> _Task details_: Using the records below, transcribe exactly only the lines from the one with "Given: Select the Chování 1 radio option" through the end, both included, and drop every picture.

> _Given entries_:
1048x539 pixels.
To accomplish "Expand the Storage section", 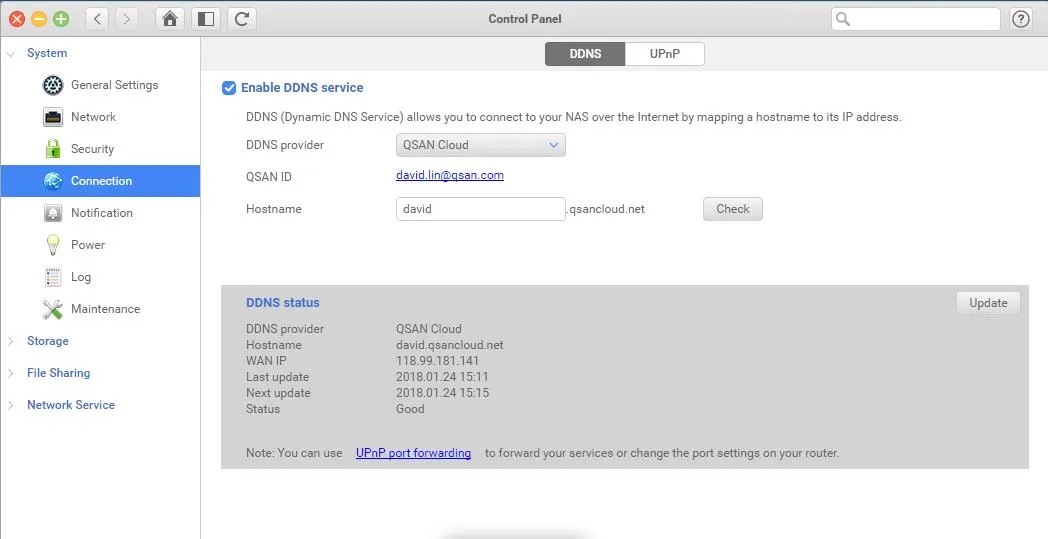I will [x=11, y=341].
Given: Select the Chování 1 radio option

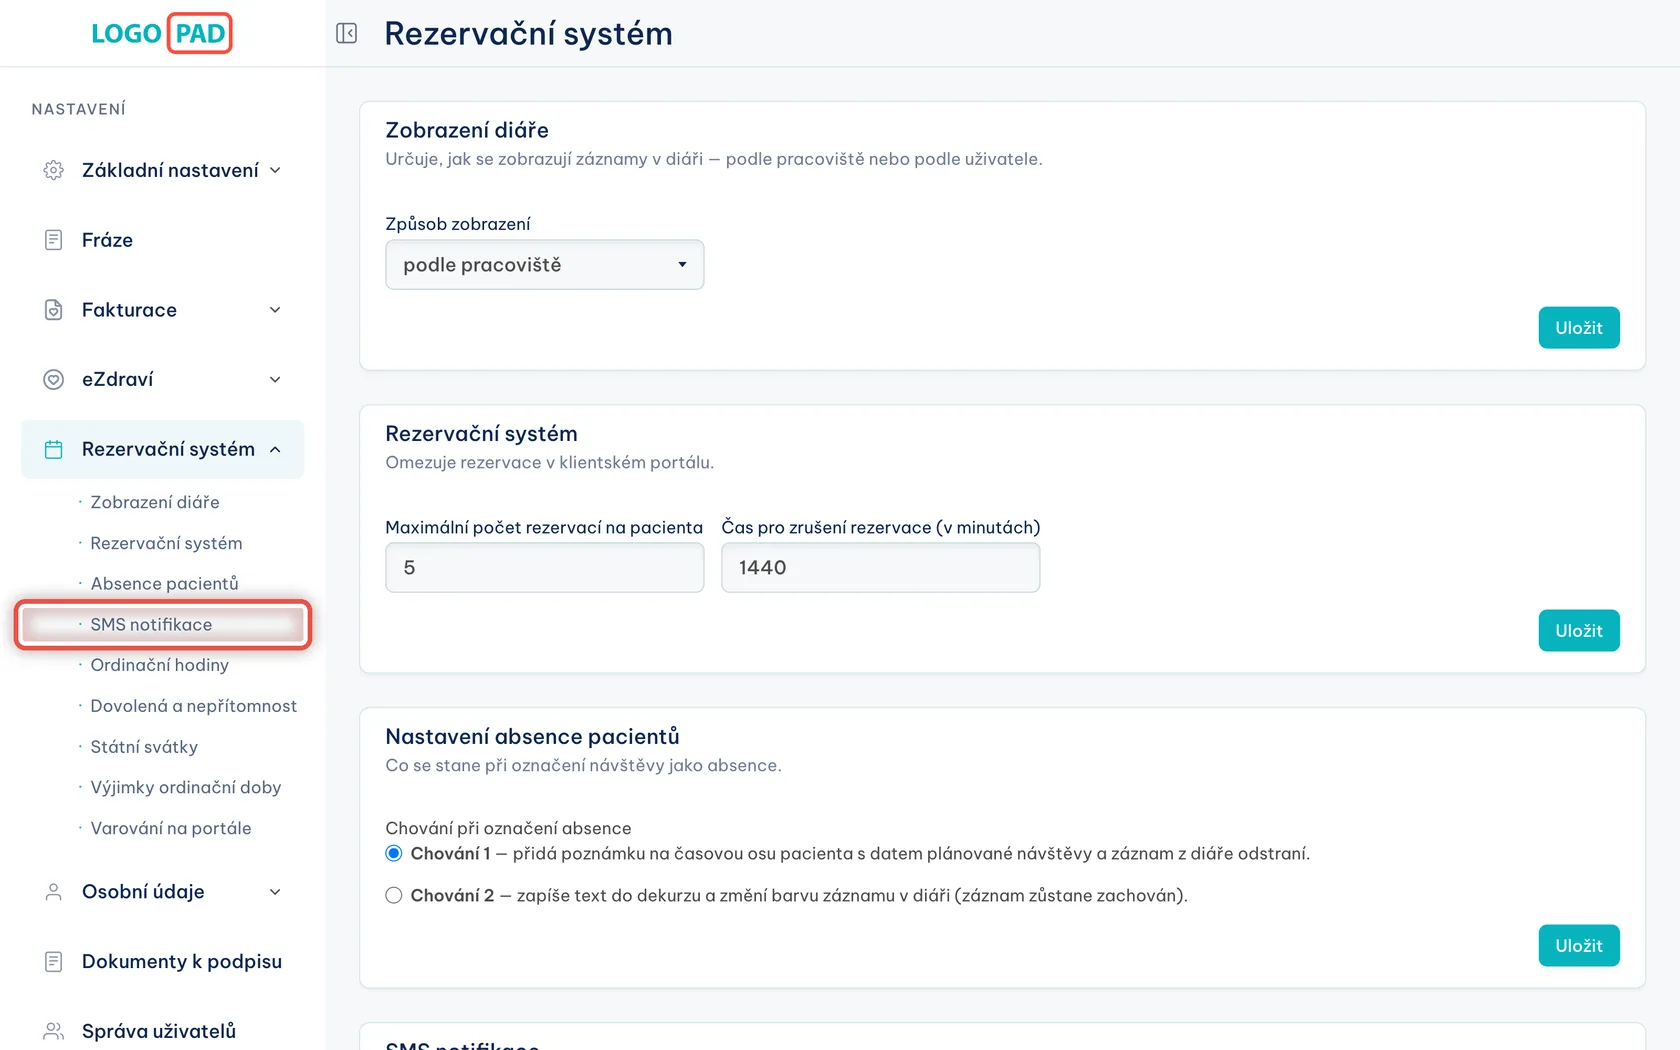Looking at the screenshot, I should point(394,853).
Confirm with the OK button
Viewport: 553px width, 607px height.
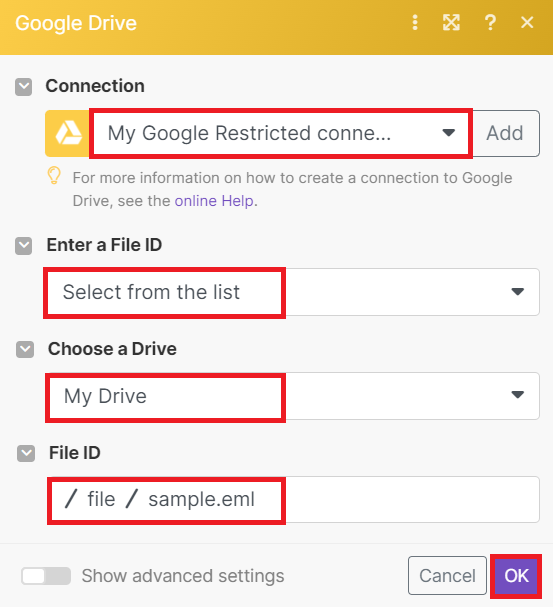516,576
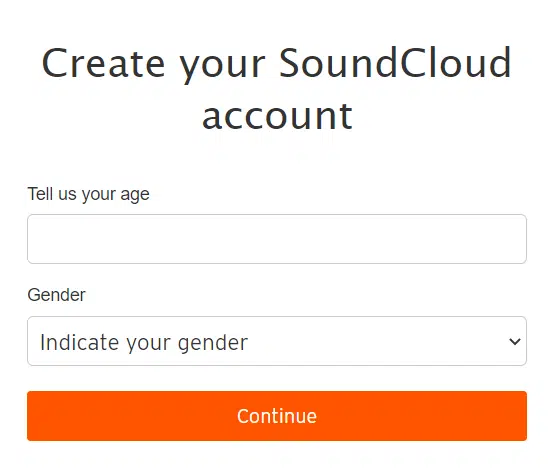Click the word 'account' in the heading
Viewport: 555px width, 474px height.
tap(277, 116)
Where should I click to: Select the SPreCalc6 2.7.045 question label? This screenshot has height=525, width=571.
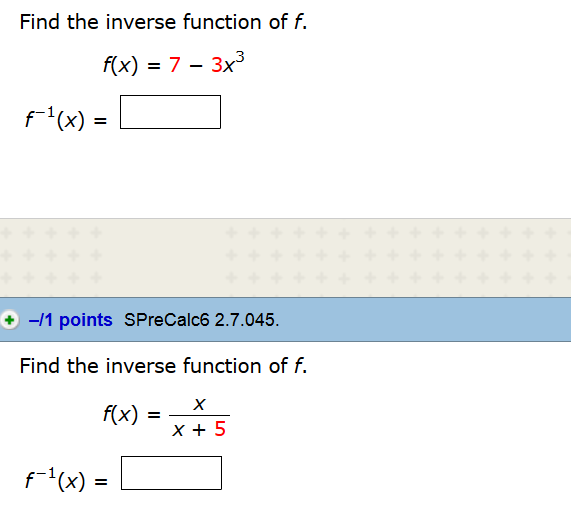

> _Result of the exercise_:
Given: Select the Chování 1 radio option

Looking at the screenshot, I should point(394,853).
Confirm with the OK button
Viewport: 553px width, 607px height.
516,576
Click the word 'account' in the heading
Viewport: 555px width, 474px height.
tap(277, 116)
Where should I click to: Select the SPreCalc6 2.7.045 question label? This screenshot has height=525, width=571.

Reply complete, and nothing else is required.